Subsurface Corrosion:
The formation of secluded particles of corrosive products under a metal surface. Subsurface corrosion results from the preferential responses of particular alloy constituents to the inward diffusion of nitrogen, oxygen, or sulfur.
A process where metals or alloys interact with substances containing sulfur, resulting in the formation of sulfur compounds either on or below their surface.
Sulfide Stress Cracking:
Brittle fracture caused by cracking under the conjoined action of corrosion and tensile stress in the presence of hydrogen sulfide and water.
Surface Distress:
Damage to the contacting surfaces of gears and bearings that occurs via intermittent contact involving a slight degree of surface fatigue, sliding, or both.
Tensile Stress:
Stress causing two parts of an elastic body, on either side of the typical stress plane, to separate.
The load or force that produces elongation
Thermal Embrittlement:
A form of intergranular fracture that reduces the toughness of maraging steels due to imprecise processing after hot working.
Thermal Fatigue:
A fracture caused by the presence of temperature gradients that change with time in such a way as to produce cyclic stresses in a material's structure.
Thermal Shock:
The development of a steep temperature gradient and accompanying elevated stresses within a structure or material.
Thermal Stress Cracking:
The cracking and crazing of various thermoplastic resins caused by over exposure to elevated temperatures.
Thermal Wear:
Material removal caused by melting, softening, or evaporation during rolling or sliding contact.
Toe Crack:
A crack within the base metal appearing at the toe of a weld.

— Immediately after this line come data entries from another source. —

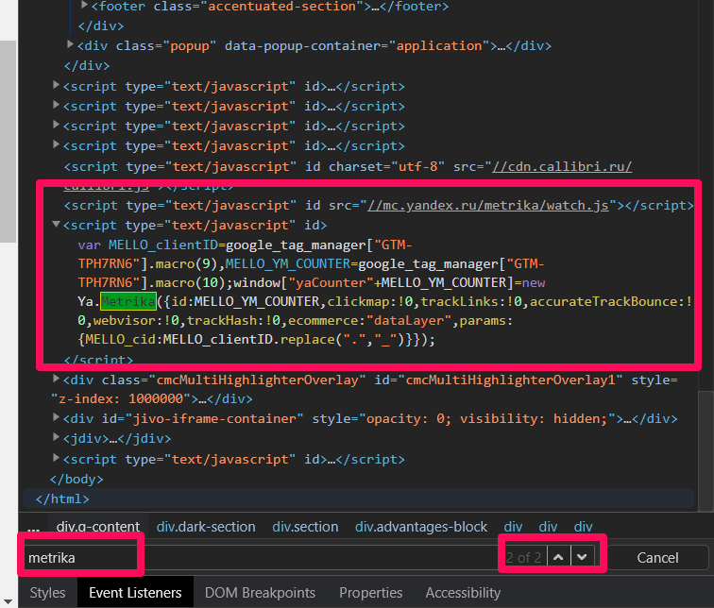This screenshot has width=714, height=608.
Task: Open the DOM Breakpoints tab
Action: [260, 593]
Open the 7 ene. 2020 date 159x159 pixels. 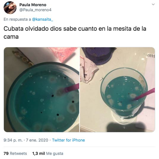(37, 140)
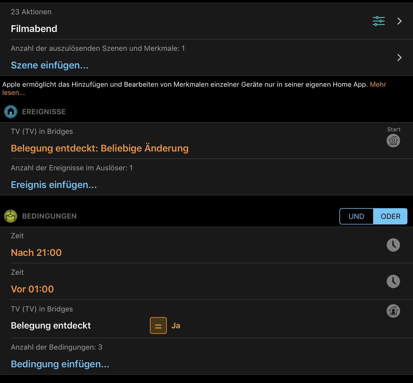Select the UND condition operator
The height and width of the screenshot is (383, 413).
[x=356, y=216]
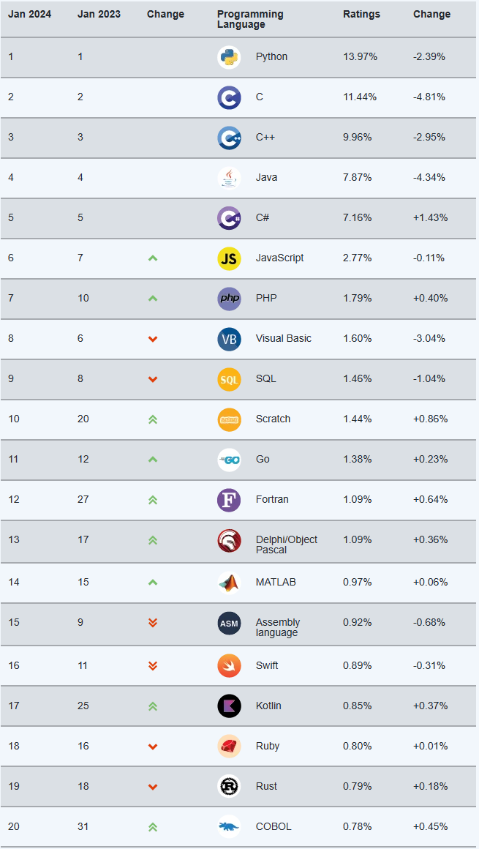Click the Swift logo icon
The height and width of the screenshot is (849, 479).
click(229, 665)
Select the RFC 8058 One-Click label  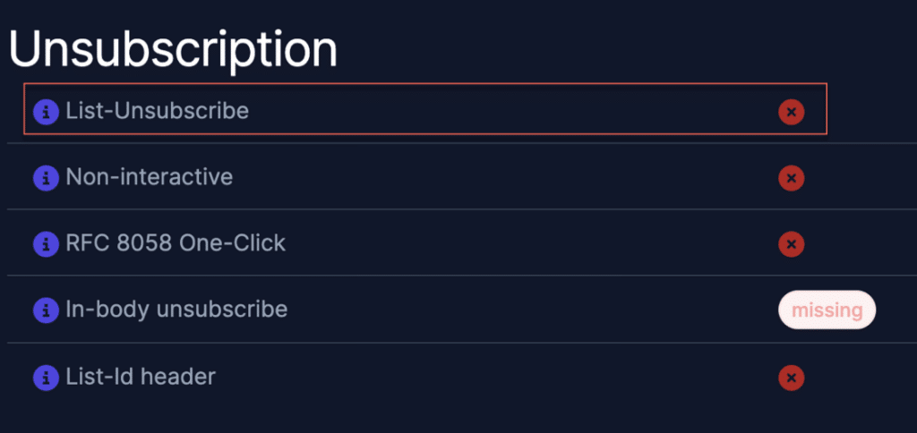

A twisting action causing shear stresses and strains.
Torsional Stress:
A twisting action causing shear stress on a transverse cross section of a material.
Transcrystalline Cracking:
Fracturing or cracking that occurs across or through a crystal. Also known as intracrystalline cracking.
Transgranular Cracking:
Cracking that occurs through or across a grain or crystal. Also known as transcrystalline cracking.
Transgranular Fracture:
Fracture across or through the grains or crystals of a material. Also termed transcrystalline fracture.
A term used to describe a form of biological corrosion in which the formation of localized corrosive products scatters over a surface in the shape of knoblike mounds called tubercles.
Underfilm Corrosion:
A form of corrosion occurring under organic films in randomly distributed spots or threadlike filaments. In most cases, underfilm corrosion is identical to filiform corrosion.
Uniform Corrosion:
A form of corrosion attack uniformly dispersed over a metal surface.
Uniform Strain:
The strain occurring before the beginning of necking (localization of strain).
Vibratory Cavitation:
Cavitation created by pressure fluctuations within a fluid or liquid caused by the vibration of a solid metal surface submerged in the liquid.
Viscous Deformation:
See Elastic Deformation
Warpage (metals):
Distortion that may occur during stress relieving, annealing, and high-temperature service.
Wear Scar:
The portion of a surface showing evidence that material has been removed due to the influence of one or multiple wear processes.
White Rust:
Another term for zinc oxide; is the powdery product of corrosion of zinc or zinc-coated surfaces.
Plastic deformation in structural materials. Most often referred to as creep.
Zinc Worms:
Surface defects characteristic of high-zinc brass castings occur when vapor from the zinc condenses at the mold or metal interface, where it goes through oxidation and becomes entangled in the solidifying metals.